**What you have to do**
Put every line of the data below into a Markdown table with two columns, Row and Data line. Number the rows and leave out blank lines.
----------
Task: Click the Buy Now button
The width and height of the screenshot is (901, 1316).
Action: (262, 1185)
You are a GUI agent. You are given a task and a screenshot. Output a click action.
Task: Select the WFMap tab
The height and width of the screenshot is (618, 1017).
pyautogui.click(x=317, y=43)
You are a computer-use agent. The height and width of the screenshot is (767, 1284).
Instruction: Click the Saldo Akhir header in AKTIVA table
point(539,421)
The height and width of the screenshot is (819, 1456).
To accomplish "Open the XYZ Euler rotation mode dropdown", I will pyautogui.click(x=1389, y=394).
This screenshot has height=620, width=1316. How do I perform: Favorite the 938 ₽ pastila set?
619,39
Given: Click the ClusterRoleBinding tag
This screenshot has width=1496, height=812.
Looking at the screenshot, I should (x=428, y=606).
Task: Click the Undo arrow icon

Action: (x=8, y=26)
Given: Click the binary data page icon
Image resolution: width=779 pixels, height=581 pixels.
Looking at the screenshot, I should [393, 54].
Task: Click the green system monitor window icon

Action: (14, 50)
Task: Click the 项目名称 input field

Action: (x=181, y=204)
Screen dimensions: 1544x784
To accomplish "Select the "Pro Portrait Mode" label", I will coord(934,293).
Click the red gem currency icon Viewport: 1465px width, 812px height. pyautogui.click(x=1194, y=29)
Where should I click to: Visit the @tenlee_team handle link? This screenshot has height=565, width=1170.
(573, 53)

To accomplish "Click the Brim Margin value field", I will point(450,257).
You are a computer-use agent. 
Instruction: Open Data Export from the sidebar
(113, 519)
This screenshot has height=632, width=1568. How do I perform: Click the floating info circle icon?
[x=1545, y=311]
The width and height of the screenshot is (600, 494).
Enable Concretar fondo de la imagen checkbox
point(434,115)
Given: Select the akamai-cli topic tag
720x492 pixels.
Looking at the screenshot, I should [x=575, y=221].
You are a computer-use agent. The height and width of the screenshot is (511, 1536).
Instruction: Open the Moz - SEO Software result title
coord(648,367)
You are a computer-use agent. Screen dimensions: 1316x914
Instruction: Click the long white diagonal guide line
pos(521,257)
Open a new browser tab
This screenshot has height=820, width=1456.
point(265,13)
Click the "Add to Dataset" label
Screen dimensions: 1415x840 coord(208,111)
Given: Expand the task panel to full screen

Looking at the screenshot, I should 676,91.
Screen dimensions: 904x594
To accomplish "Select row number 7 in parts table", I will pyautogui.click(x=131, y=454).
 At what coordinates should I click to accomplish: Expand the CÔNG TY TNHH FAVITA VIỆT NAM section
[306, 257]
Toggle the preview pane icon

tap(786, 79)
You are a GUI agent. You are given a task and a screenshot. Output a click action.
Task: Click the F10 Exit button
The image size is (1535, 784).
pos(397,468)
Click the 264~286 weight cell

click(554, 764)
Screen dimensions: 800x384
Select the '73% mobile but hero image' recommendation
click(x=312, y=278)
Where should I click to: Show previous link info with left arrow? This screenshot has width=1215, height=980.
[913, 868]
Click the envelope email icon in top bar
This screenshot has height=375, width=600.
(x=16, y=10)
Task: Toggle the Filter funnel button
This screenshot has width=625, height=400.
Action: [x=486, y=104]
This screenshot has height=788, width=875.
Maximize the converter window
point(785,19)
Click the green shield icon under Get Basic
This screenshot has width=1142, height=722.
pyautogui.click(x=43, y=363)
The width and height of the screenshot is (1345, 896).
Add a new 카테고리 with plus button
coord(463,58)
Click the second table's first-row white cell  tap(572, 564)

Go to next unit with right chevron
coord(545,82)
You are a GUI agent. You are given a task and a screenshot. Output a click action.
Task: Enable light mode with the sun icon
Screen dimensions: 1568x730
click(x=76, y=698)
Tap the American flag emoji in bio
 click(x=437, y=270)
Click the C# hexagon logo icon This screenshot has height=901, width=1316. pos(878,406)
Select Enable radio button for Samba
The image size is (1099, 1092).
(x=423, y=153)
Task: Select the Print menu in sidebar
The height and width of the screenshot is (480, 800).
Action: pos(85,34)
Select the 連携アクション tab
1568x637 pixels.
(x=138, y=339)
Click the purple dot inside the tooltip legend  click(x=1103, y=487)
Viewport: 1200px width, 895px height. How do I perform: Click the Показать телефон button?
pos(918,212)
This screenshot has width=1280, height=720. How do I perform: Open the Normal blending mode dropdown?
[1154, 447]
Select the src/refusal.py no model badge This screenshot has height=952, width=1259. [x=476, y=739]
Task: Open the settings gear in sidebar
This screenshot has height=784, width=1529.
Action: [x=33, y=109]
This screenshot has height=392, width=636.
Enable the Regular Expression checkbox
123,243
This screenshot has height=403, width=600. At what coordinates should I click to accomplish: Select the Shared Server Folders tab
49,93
----------
**Answer to this problem**
| Row | Data line |
|---|---|
| 1 | Task: Click the Buy Now button |
| 2 | The width and height of the screenshot is (901, 1316). |
| 3 | Action: (262, 1185) |
| 4 | You are a GUI agent. You are given a task and a screenshot. Output a click action. |
| 5 | Task: Select the WFMap tab |
| 6 | The height and width of the screenshot is (618, 1017). |
| 7 | pyautogui.click(x=317, y=43) |
| 8 | You are a computer-use agent. The height and width of the screenshot is (767, 1284). |
| 9 | Instruction: Click the Saldo Akhir header in AKTIVA table |
| 10 | point(539,421) |
| 11 | The height and width of the screenshot is (819, 1456). |
| 12 | To accomplish "Open the XYZ Euler rotation mode dropdown", I will pyautogui.click(x=1389, y=394). |
| 13 | This screenshot has height=620, width=1316. How do I perform: Favorite the 938 ₽ pastila set? |
| 14 | 619,39 |
| 15 | Given: Click the ClusterRoleBinding tag |
| 16 | This screenshot has width=1496, height=812. |
| 17 | Looking at the screenshot, I should (x=428, y=606). |
| 18 | Task: Click the Undo arrow icon |
| 19 | Action: (x=8, y=26) |
| 20 | Given: Click the binary data page icon |
| 21 | Image resolution: width=779 pixels, height=581 pixels. |
| 22 | Looking at the screenshot, I should [393, 54]. |
| 23 | Task: Click the green system monitor window icon |
| 24 | Action: (14, 50) |
| 25 | Task: Click the 项目名称 input field |
| 26 | Action: (x=181, y=204) |
| 27 | Screen dimensions: 1544x784 |
| 28 | To accomplish "Select the "Pro Portrait Mode" label", I will coord(934,293). |
| 29 | Click the red gem currency icon Viewport: 1465px width, 812px height. pyautogui.click(x=1194, y=29) |
| 30 | Where should I click to: Visit the @tenlee_team handle link? This screenshot has height=565, width=1170. |
| 31 | (573, 53) |
| 32 | To accomplish "Click the Brim Margin value field", I will point(450,257). |
| 33 | You are a computer-use agent.  |
| 34 | Instruction: Open Data Export from the sidebar |
| 35 | (113, 519) |
| 36 | This screenshot has height=632, width=1568. How do I perform: Click the floating info circle icon? |
| 37 | [x=1545, y=311] |
| 38 | The width and height of the screenshot is (600, 494). |
| 39 | Enable Concretar fondo de la imagen checkbox |
| 40 | point(434,115) |
| 41 | Given: Select the akamai-cli topic tag |
| 42 | 720x492 pixels. |
| 43 | Looking at the screenshot, I should [x=575, y=221]. |
| 44 | You are a computer-use agent. The height and width of the screenshot is (511, 1536). |
| 45 | Instruction: Open the Moz - SEO Software result title |
| 46 | coord(648,367) |
| 47 | You are a computer-use agent. Screen dimensions: 1316x914 |
| 48 | Instruction: Click the long white diagonal guide line |
| 49 | pos(521,257) |
| 50 | Open a new browser tab |
| 51 | This screenshot has height=820, width=1456. |
| 52 | point(265,13) |
| 53 | Click the "Add to Dataset" label |
| 54 | Screen dimensions: 1415x840 coord(208,111) |
| 55 | Given: Expand the task panel to full screen |
| 56 | Looking at the screenshot, I should 676,91. |
| 57 | Screen dimensions: 904x594 |
| 58 | To accomplish "Select row number 7 in parts table", I will pyautogui.click(x=131, y=454). |
| 59 |  At what coordinates should I click to accomplish: Expand the CÔNG TY TNHH FAVITA VIỆT NAM section |
| 60 | [306, 257] |
| 61 | Toggle the preview pane icon |
| 62 | tap(786, 79) |
| 63 | You are a GUI agent. You are given a task and a screenshot. Output a click action. |
| 64 | Task: Click the F10 Exit button |
| 65 | The image size is (1535, 784). |
| 66 | pos(397,468) |
| 67 | Click the 264~286 weight cell |
| 68 | click(554, 764) |
| 69 | Screen dimensions: 800x384 |
| 70 | Select the '73% mobile but hero image' recommendation |
| 71 | click(x=312, y=278) |
| 72 | Where should I click to: Show previous link info with left arrow? This screenshot has width=1215, height=980. |
| 73 | [913, 868] |
| 74 | Click the envelope email icon in top bar |
| 75 | This screenshot has height=375, width=600. |
| 76 | (x=16, y=10) |
| 77 | Task: Toggle the Filter funnel button |
| 78 | This screenshot has width=625, height=400. |
| 79 | Action: [x=486, y=104] |
| 80 | This screenshot has height=788, width=875. |
| 81 | Maximize the converter window |
| 82 | point(785,19) |
| 83 | Click the green shield icon under Get Basic |
| 84 | This screenshot has width=1142, height=722. |
| 85 | pyautogui.click(x=43, y=363) |
| 86 | The width and height of the screenshot is (1345, 896). |
| 87 | Add a new 카테고리 with plus button |
| 88 | coord(463,58) |
| 89 | Click the second table's first-row white cell  tap(572, 564) |
| 90 | Go to next unit with right chevron |
| 91 | coord(545,82) |
| 92 | You are a GUI agent. You are given a task and a screenshot. Output a click action. |
| 93 | Task: Enable light mode with the sun icon |
| 94 | Screen dimensions: 1568x730 |
| 95 | click(x=76, y=698) |
| 96 | Tap the American flag emoji in bio |
| 97 |  click(x=437, y=270) |
| 98 | Click the C# hexagon logo icon This screenshot has height=901, width=1316. pos(878,406) |
| 99 | Select Enable radio button for Samba |
| 100 | The image size is (1099, 1092). |
| 101 | (x=423, y=153) |
| 102 | Task: Select the Print menu in sidebar |
| 103 | The height and width of the screenshot is (480, 800). |
| 104 | Action: pos(85,34) |
| 105 | Select the 連携アクション tab |
| 106 | 1568x637 pixels. |
| 107 | (x=138, y=339) |
| 108 | Click the purple dot inside the tooltip legend  click(x=1103, y=487) |
| 109 | Viewport: 1200px width, 895px height. How do I perform: Click the Показать телефон button? |
| 110 | pos(918,212) |
| 111 | This screenshot has width=1280, height=720. How do I perform: Open the Normal blending mode dropdown? |
| 112 | [1154, 447] |
| 113 | Select the src/refusal.py no model badge This screenshot has height=952, width=1259. [x=476, y=739] |
| 114 | Task: Open the settings gear in sidebar |
| 115 | This screenshot has height=784, width=1529. |
| 116 | Action: [x=33, y=109] |
| 117 | This screenshot has height=392, width=636. |
| 118 | Enable the Regular Expression checkbox |
| 119 | 123,243 |
| 120 | This screenshot has height=403, width=600. At what coordinates should I click to accomplish: Select the Shared Server Folders tab |
| 121 | 49,93 |